Important considerations

  • Okta denies access to any end user (including Okta admins) whose Duo Security account is in a Disabled or Locked Out status. Depending on your Okta app sign-on policy, these end users may not be able to sign in to Okta-protected resources using a different factor. Also, Okta Support can’t reset Duo Security devices for their users. Only a Duo Security administrator can reset the status of Duo Security accounts. As a best practice, make sure that you have multiple Duo Security administrators and that your Okta admins have multiple registered devices.

  • Resetting a factor in an end user’s Okta profile doesn’t reset their account in Duo Security. Likewise, if users remove Duo Security from Extra Verification in their End-User Settings page in Okta, the enrollment remains in Duo Security. In this case, to allow the end user to enroll in a different Duo Security authentication method, delete their enrollment in the Duo Security Admin Panel. Otherwise, the end user continues to be prompted with the same method they were using before the factor was reset or removed in Okta.

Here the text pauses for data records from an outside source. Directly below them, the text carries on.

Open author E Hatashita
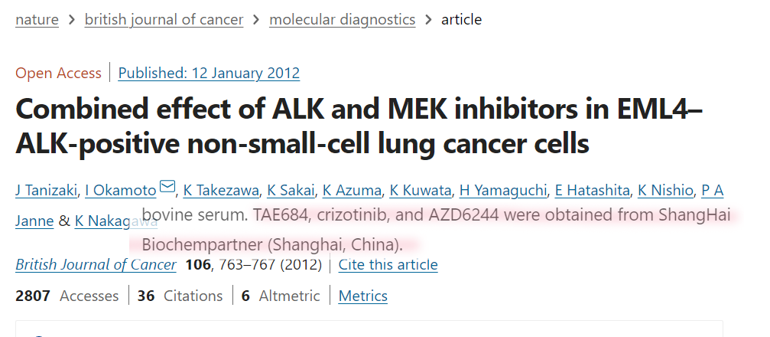 pos(593,191)
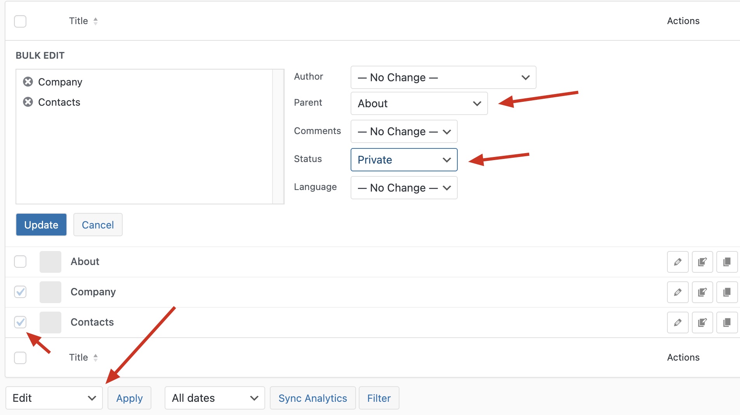Image resolution: width=740 pixels, height=415 pixels.
Task: Remove Company from bulk edit list
Action: [x=28, y=82]
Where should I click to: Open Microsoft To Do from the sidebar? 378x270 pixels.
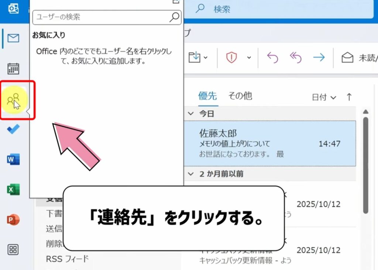point(13,129)
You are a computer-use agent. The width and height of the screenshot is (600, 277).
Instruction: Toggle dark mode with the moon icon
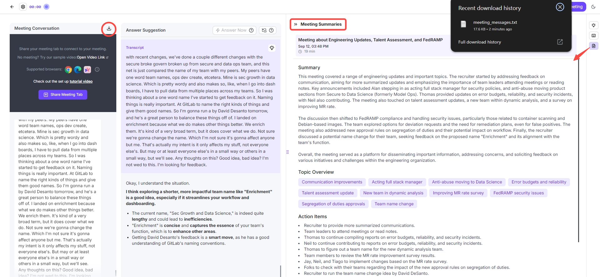pos(593,7)
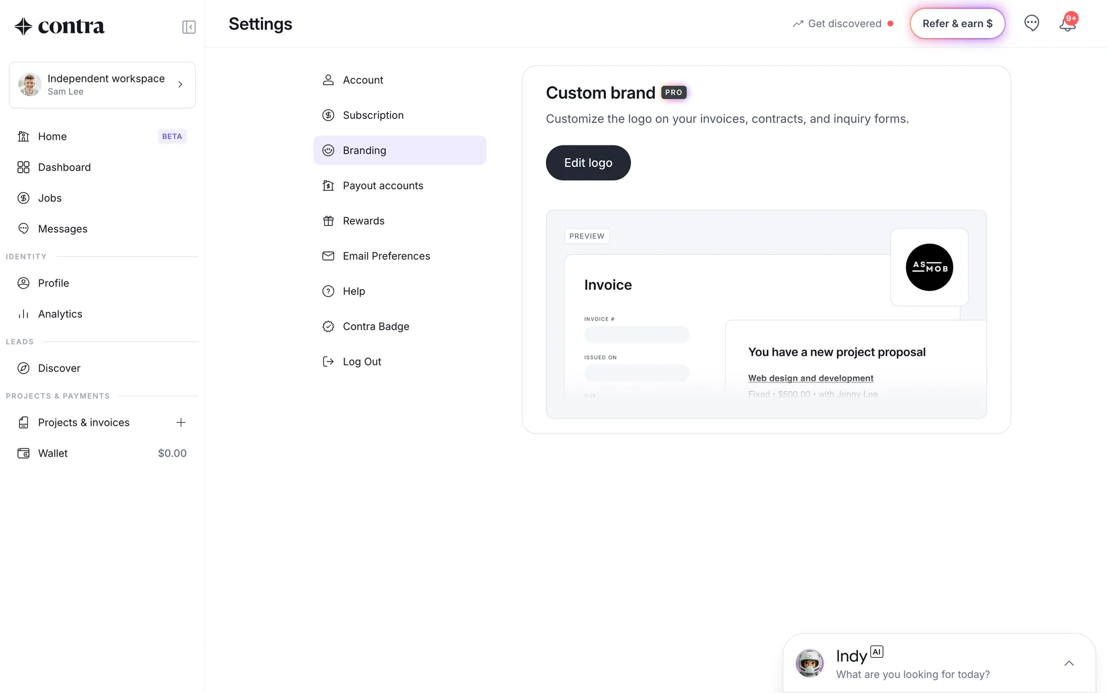Screen dimensions: 1108x693
Task: Expand the Indy AI assistant chevron
Action: [1069, 663]
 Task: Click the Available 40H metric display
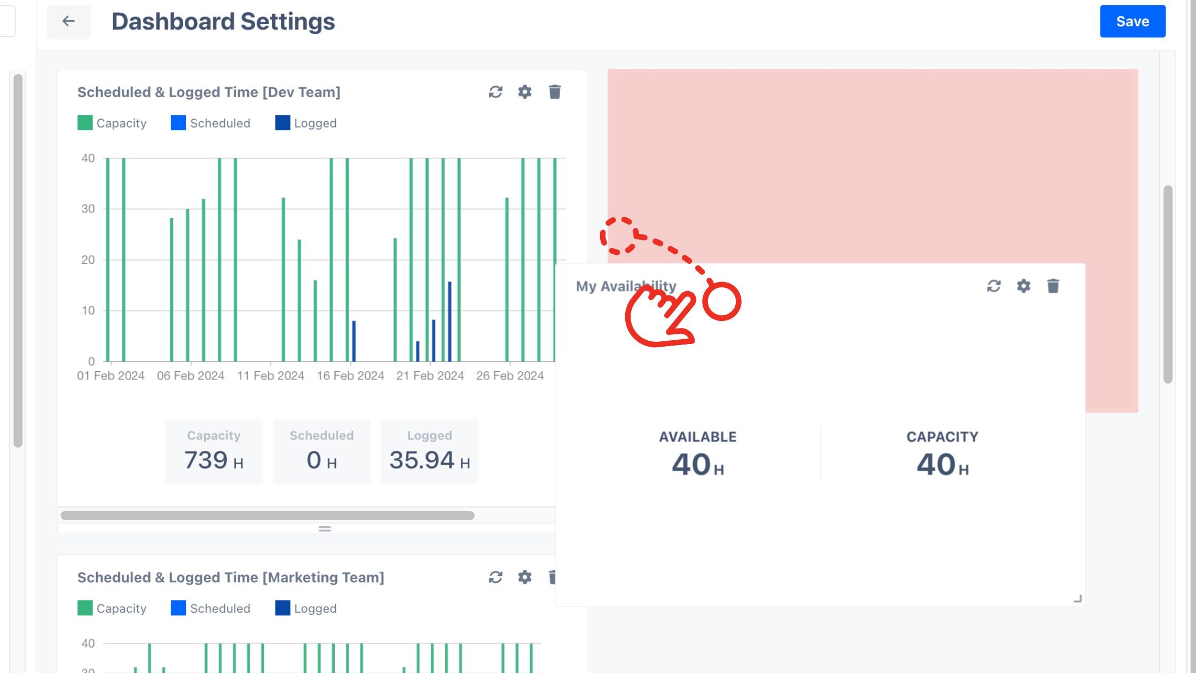[x=697, y=455]
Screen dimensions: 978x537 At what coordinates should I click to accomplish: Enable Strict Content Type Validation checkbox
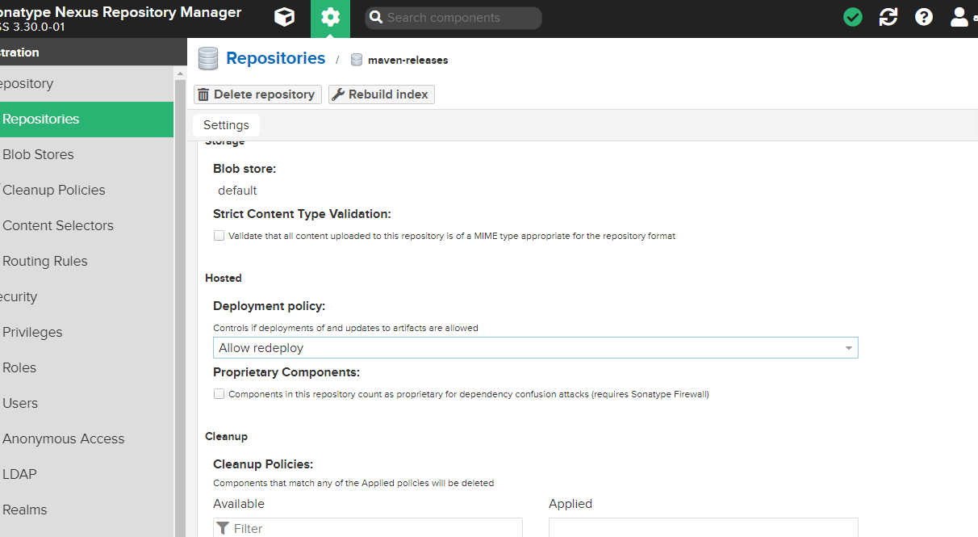pyautogui.click(x=219, y=236)
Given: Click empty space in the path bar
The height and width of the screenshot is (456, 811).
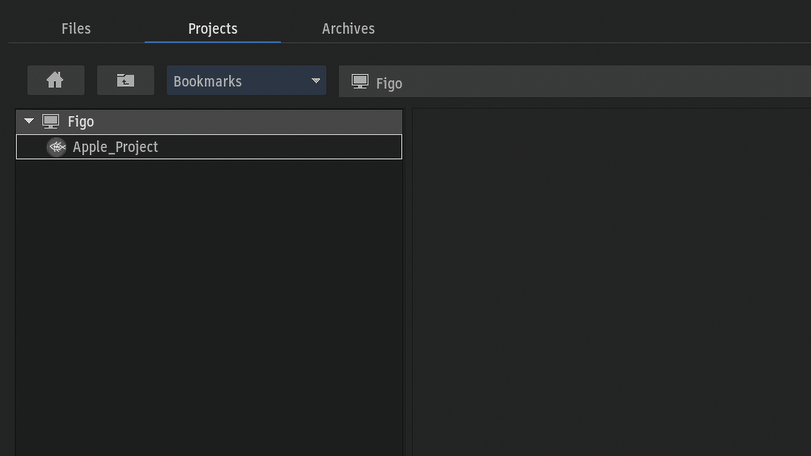Looking at the screenshot, I should point(607,82).
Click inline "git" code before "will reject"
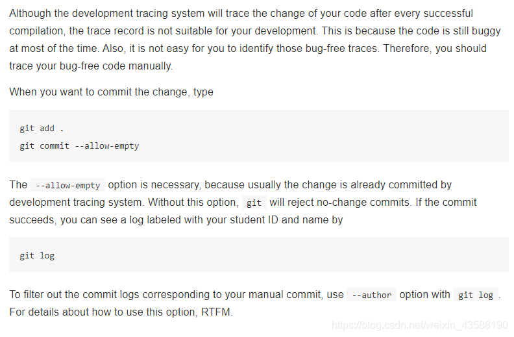 (254, 203)
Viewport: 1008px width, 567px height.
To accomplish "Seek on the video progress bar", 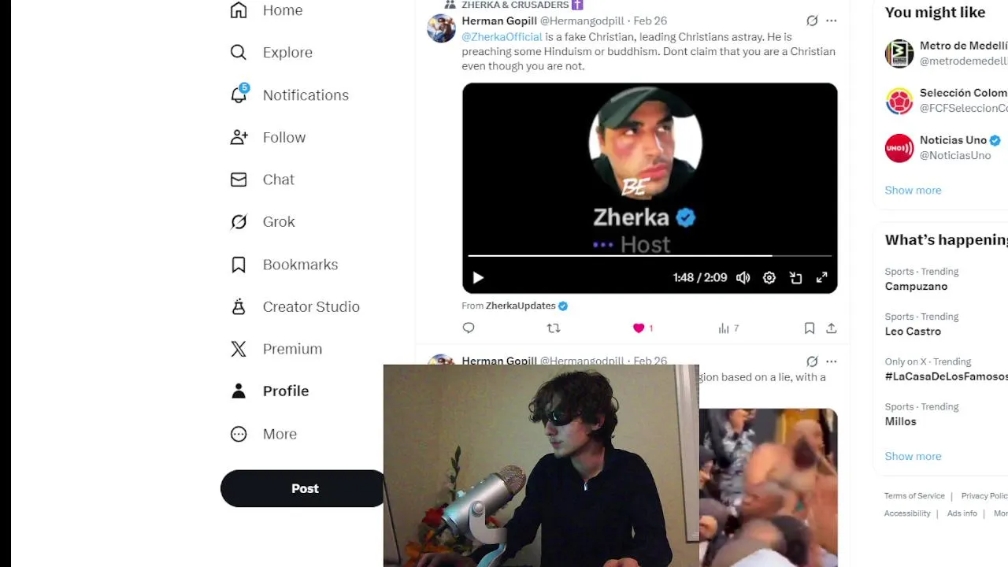I will (650, 256).
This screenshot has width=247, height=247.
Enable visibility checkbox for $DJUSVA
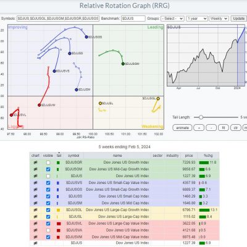48,230
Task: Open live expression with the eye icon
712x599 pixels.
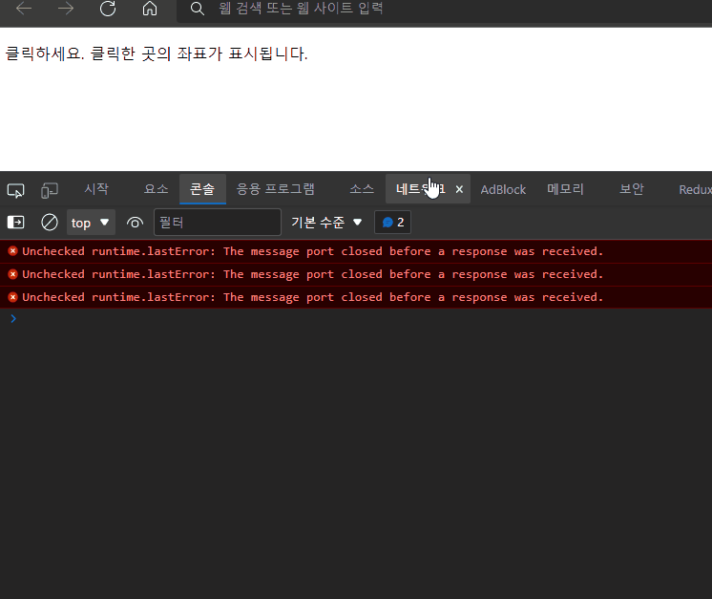Action: pyautogui.click(x=135, y=223)
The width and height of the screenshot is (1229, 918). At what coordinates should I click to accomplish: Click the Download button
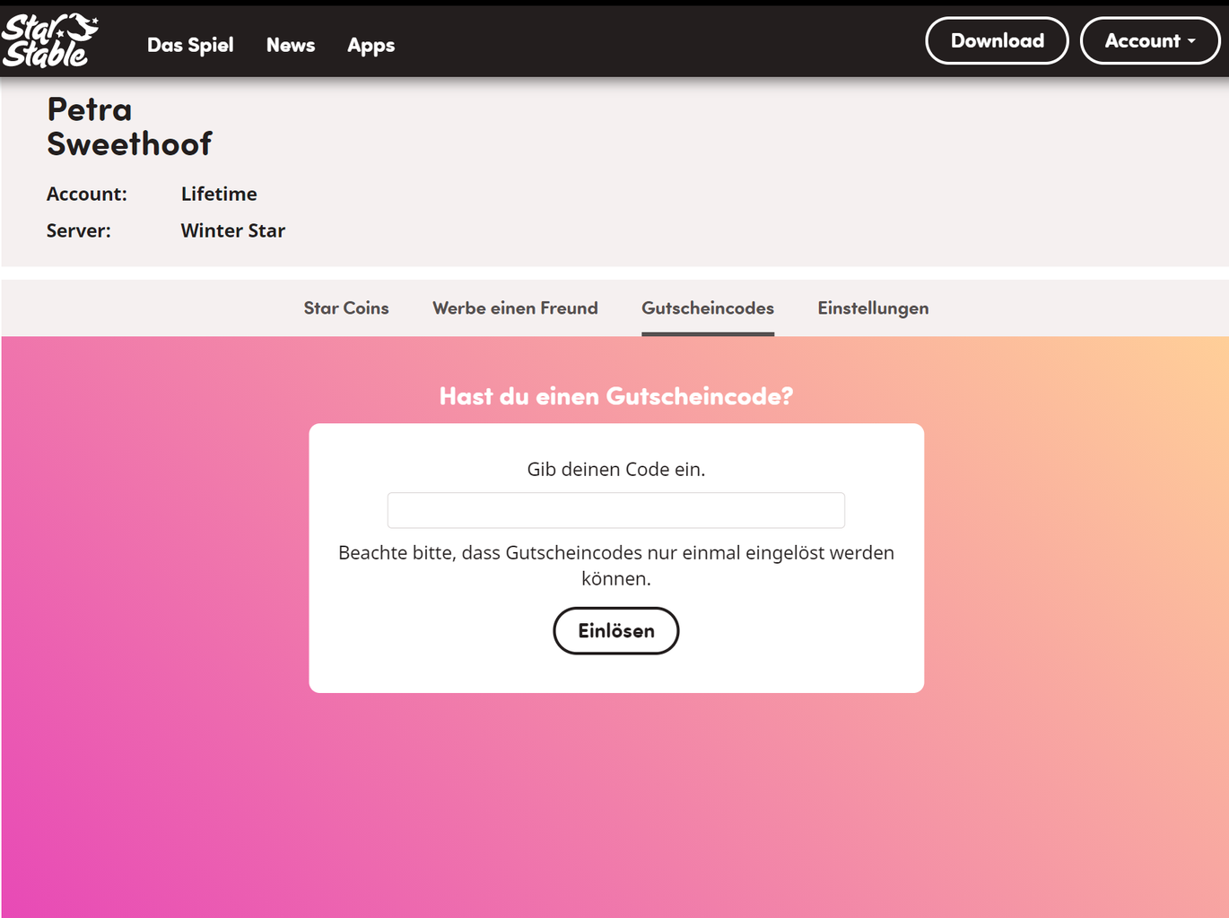[997, 40]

  • If the user is on a Windows device, the Touch ID option is grayed out in the Duo Security app.

  • Duo Security with Push/SMS/Call is not supported for Amazon Workspaces with RADIUS. When an end user, enrolled in Okta with Duo Security MFA, attempts to access Amazon Workspaces configured with RADIUS, they must provide the six digit MFA passcode displayed on the Duo Security mobile app in addition to their primary password.